Tekstfragment:
Geacht
college,
Het
voorstel tot wijziging van de grens van de bebouwde kom van de gemeente, inzake
de Boswet is op 25 oktober 2005 door het college van burgemeester en wethouders
vastgesteld (stuk 630661). Hierin wordt voorgesteld de grenzen van de bebouwde
kom, vastgesteld ingevolge artikel 1, vijfde lid, van de Boswet te wijzigen tot
de omvang van het gebied zoals aangegeven in bijlage 2 van deze nota.
Overeenkomstig
de wettelijke bepalingen in de Boswet heeft dit ontwerp-besluit gedurende 30
dagen voor een ieder ter inzage gelegen. In de bekendmaking daartoe in de
Staatscourant van 16 december 2005 en de Stadskrant van 18 december 2005, is aangegeven
dat het gedurende die termijn mogelijk is om schriftelijk, bij het college van
burgemeester en wethouders, op dit voornemen te reageren. Er zijn gedurende die
termijn geen reacties binnengekomen. Na vaststelling door de gemeenteraad dient
op het raadsbesluit goedkeuring van Gedeputeerde Staten van Zuid-Holland te
worden gevraagd.

Gegevensregels:

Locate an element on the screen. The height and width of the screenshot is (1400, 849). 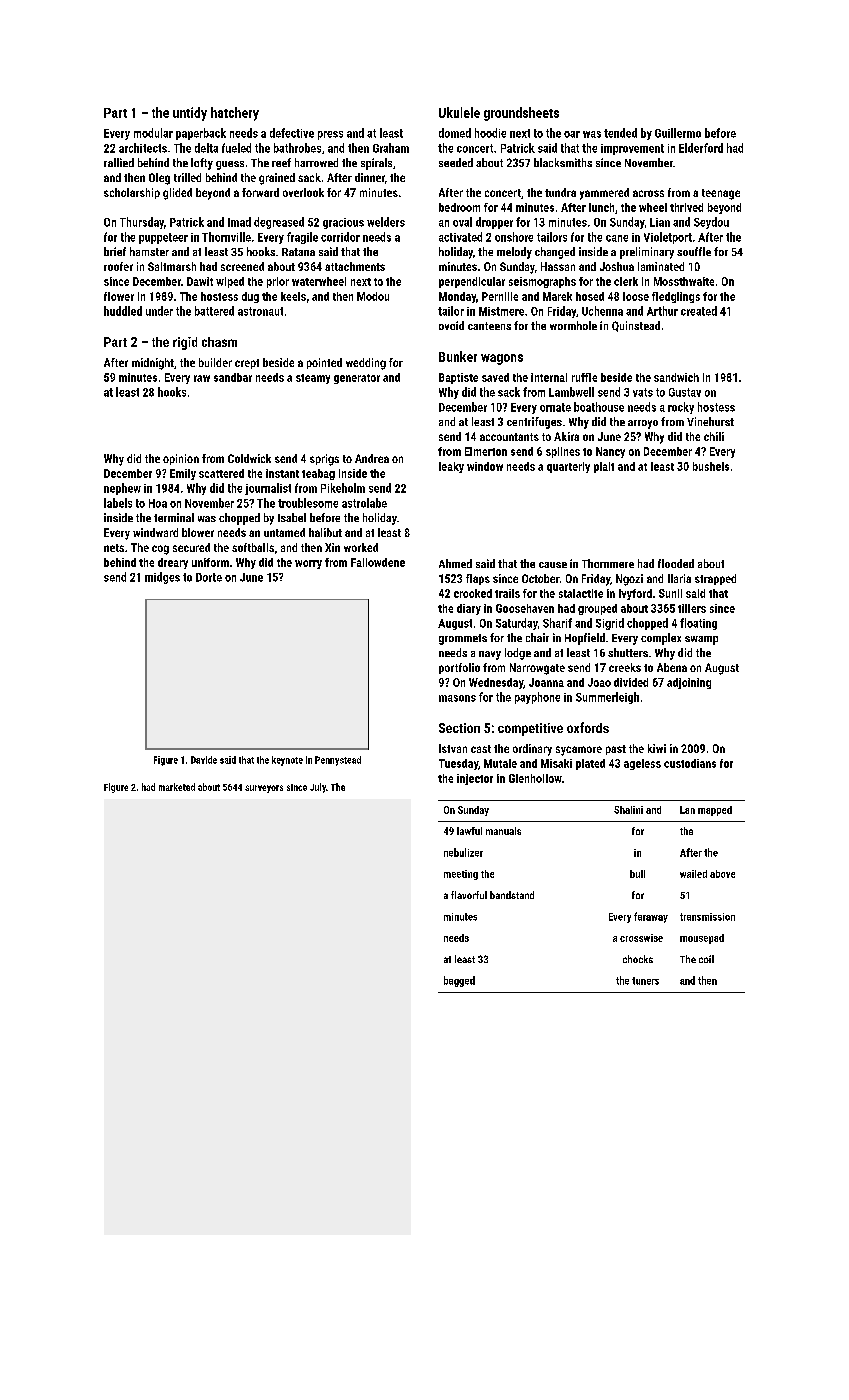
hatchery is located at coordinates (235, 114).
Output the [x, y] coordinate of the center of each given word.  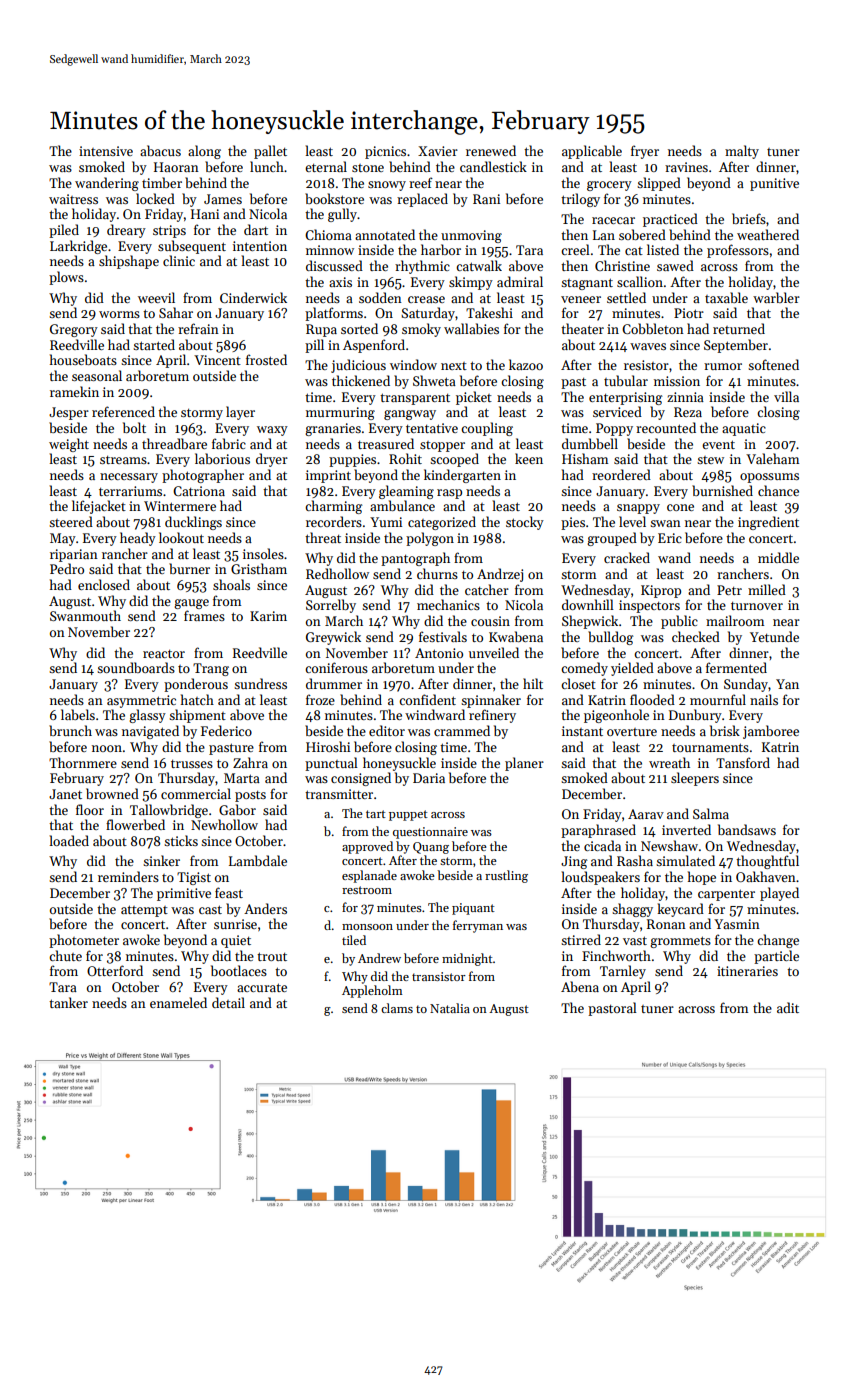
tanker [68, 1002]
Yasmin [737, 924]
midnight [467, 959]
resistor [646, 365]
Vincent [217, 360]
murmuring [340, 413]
--
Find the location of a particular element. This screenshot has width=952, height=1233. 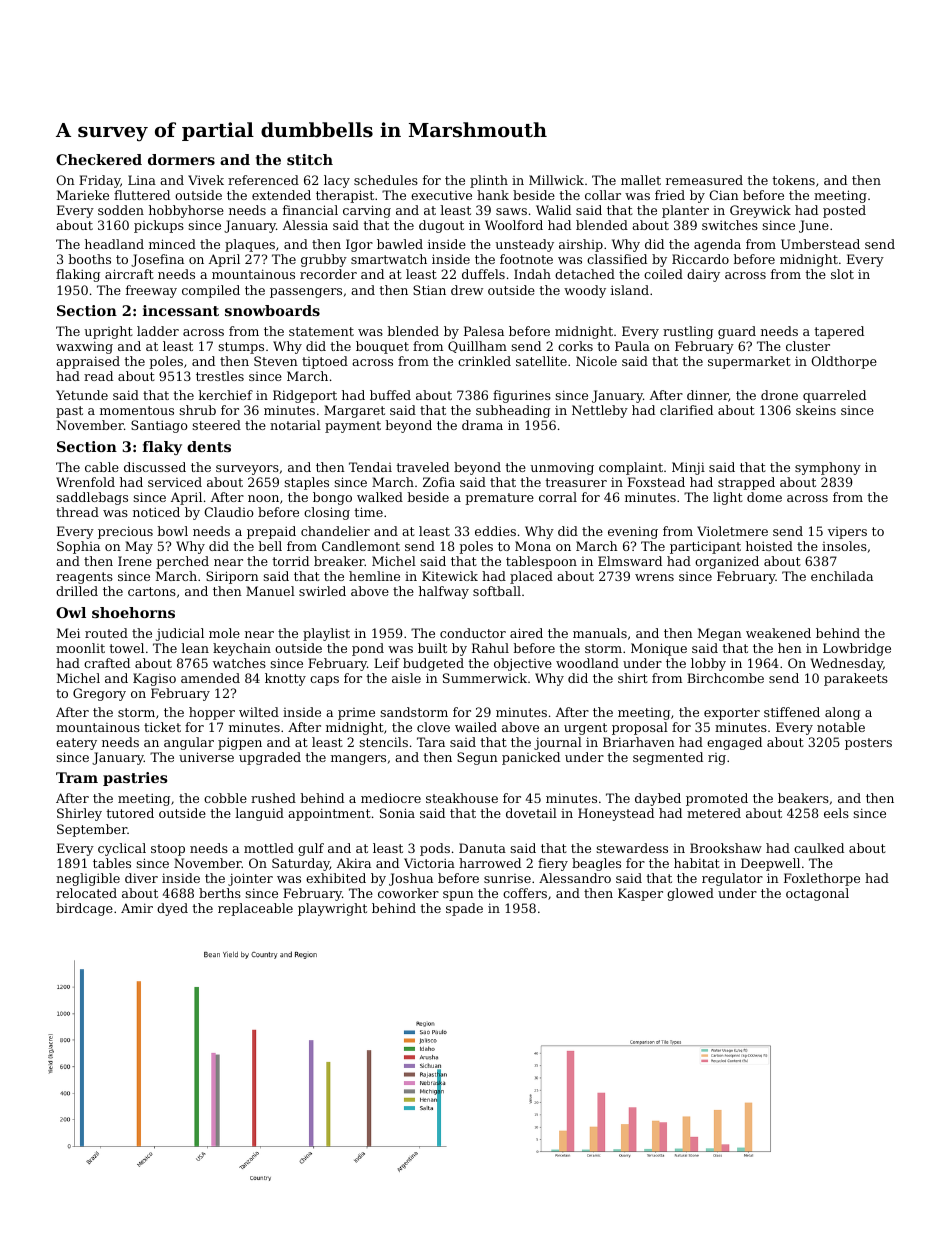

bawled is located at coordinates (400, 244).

Schriftelijke opdracht 1:
Neem uit de tekst over de bebouwde kom het stuk van "Overeenkomstig" tot en met "worden gevraagd." letterlijk over.
Schriftelijke opdracht 2:
Zet de tekst over de bebouwde kom graag voort vanaf het punt waar die ophoudt.
De rijen zijn apart materiaal en horen niet bij de tekst over de bebouwde kom.

Eindresultaat 1:
Overeenkomstig
de wettelijke bepalingen in de Boswet heeft dit ontwerp-besluit gedurende 30
dagen voor een ieder ter inzage gelegen. In de bekendmaking daartoe in de
Staatscourant van 16 december 2005 en de Stadskrant van 18 december 2005, is aangegeven
dat het gedurende die termijn mogelijk is om schriftelijk, bij het college van
burgemeester en wethouders, op dit voornemen te reageren. Er zijn gedurende die
termijn geen reacties binnengekomen. Na vaststelling door de gemeenteraad dient
op het raadsbesluit goedkeuring van Gedeputeerde Staten van Zuid-Holland te
worden gevraagd.

Eindresultaat 2:
Voorstel:
aan
de gemeenteraad voor te stellen:
a)
De grenzen van de bebouwde kom, vastgesteld ingevolge artikel 1, vijfde
lid, van de Boswet te wijzigen tot de omvang van het gebied zoals aangegeven in
bijlage 2 van bijgaand wijzigingsvoorstel.
b)
Dit raadsbesluit ter goedkeuring aan Gedeputeerde Staten van
Zuid-Holland aan te bieden.
De
grens van de bebouwde kom van de gemeente, vastgesteld ingevolge artikel 1,
vijfde lid, van de Boswet is bij raadsbesluit 25 maart 1993 voor het laatst
gewijzigd, en op 22 juni 1993 door Gedeputeerde Staten van Zuid-Holland
vastgesteld. Destijds naar aanleiding van de uitbreiding van het gemeentelijke
grondgebied met de ‘Hoornse Hof’. De op dit moment actuele ‘bebouwde kom
Boswet’ is aangegeven op de kaart in bijlage 1 van deze nota.
De
volgende ontwikkelingen geven aanleiding de grens van de ‘bebouwde kom Boswet’
opnieuw te actualiseren:
Voorgesteld
wordt: de grens van de bebouwde kom van de gemeente, vastgesteld ingevolge
artikel 1, vijfde lid, van de Boswet te wijzigen tot de omvang van het gebied
zoals aangegeven in bijlage 2 van deze nota.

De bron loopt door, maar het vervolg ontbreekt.